Susan Smith has worked as an editor and writer in the technology industry for over 16 years. As an editor she has been responsible for the launch of a number of technology trade publications, both in print and online. Currently, Susan is the Editor of GISCafe and AECCafe, as well as those sites’ … More »
Autodesk’s Q1 Fiscal 2010 Results
June 1st, 2009 by Susan Smith
On May 21st Autodesk announced their Q1 fiscal 2010 results, reporting revenues of $426 million, a decrease of 29 percent compared to the first quarter of fiscal 2010.
This announcement seemed to rock not only the AEC industry where Autodesk is #1, but also the GIS and MCAD industries as well and, in fact, every industry that relies on Autodesk products. The revenues reflect what is happening globally – other technology providers also report significant decreases, but the drop of revenues for a bastion of the industry marks a change that has appeared imminent in recent months.

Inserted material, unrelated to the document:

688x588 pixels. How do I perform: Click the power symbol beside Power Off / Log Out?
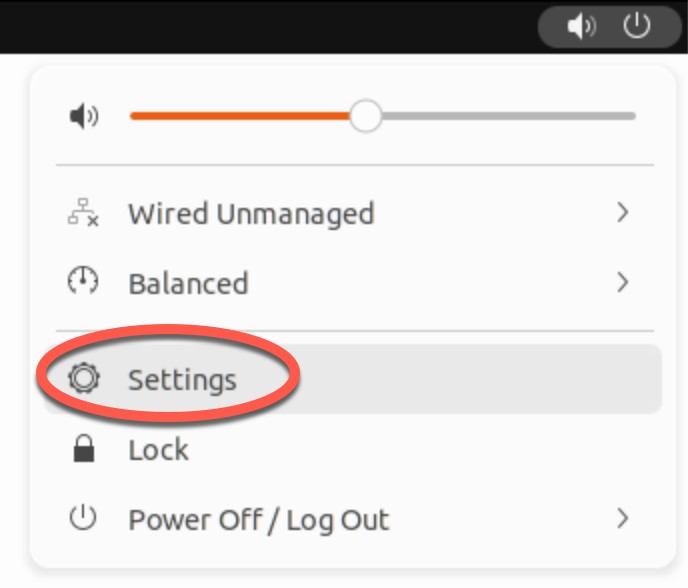coord(83,518)
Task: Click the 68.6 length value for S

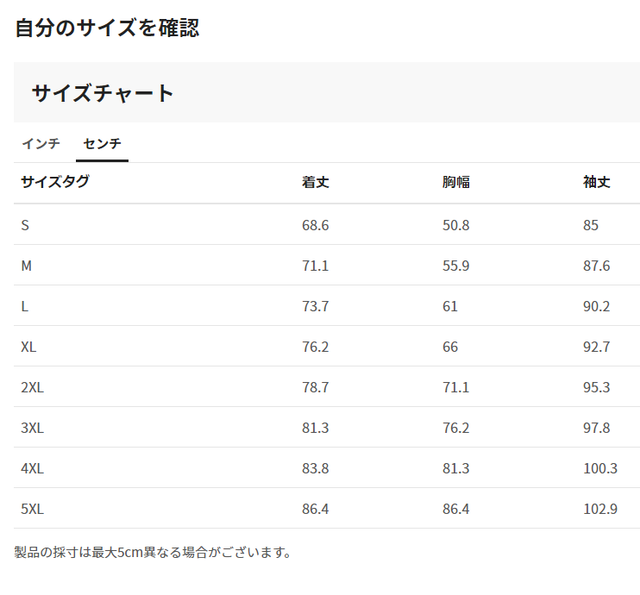Action: 315,225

“Our revenue results for the quarter continue to reflect the global economic downturn, which is impacting our business on almost every front,” said Carl Bass, Autodesk president and CEO in the press release. “We made significant progress in our continued effort to improve our cost structure and ongoing efficiencies, which resulted in lower than expected operating costs for the quarter and greater than expected earnings per share and cash flow.”
See press release
Autodesk jumps after results, Reuters, May 22, 2009
Autodesk swings to loss, will cut about 430 jobs Marketwatch, May 21, 2009
Back at AU last November, Bass had stated in a press conference the company has $1 billion in assets and no debt, well positioned to weather economic strife. Bass said that Autodesk produces 150 products, most of which generate almost no revenue. Selling them standalone is not a good idea, and the company is looking into bundling some of them. This was a red flag that the company would have to trim the fat — whatever that fat might be.
A scale back was to be expected. Autodesk continues to make acquisitions, but they are also selling some of their assets: for example, the sale of the assets of LocationLogic to TeleCommunication Systems, Inc. ( TCS) for approximately $25 million. In terms of business, according to a recent article, substantially all of the LocationLogic revenue stream is recurring service revenue from hosted infrastructure software and location-based applications.
One can only guess that these decisions weren’t made lightly; looking at the numbers, products that are not earning sufficient revenue or which might present significant challenges in integration may be let go or drop by the wayside.
Already eager to bring attention to the wavering numbers of the Q1 results, some competing vendors have suggested that Autodesk customers may want to jump ship and move to their less popular products in an I’ll-show-you move. To me, this doesn’t make sense. Most Autodesk shops are heavily invested in Autodesk products, not just one or two seats of AutoCAD but numerous products that are well integrated with the primary bodybuilder, AutoCAD. Customers may be open to trying free software from the less expensive, less well known vendors, but they’ll be hard pressed to get their systems folks to change. Fact is, competing software companies are also feeling the pinch so customers may feel safer sticking with the known quantity.
It’s difficult to tell at this point how much this will affect the GIS industry. Autodesk provides some valuable geospatial products that complement their CAD offerings, but it is not the #1 GIS provider.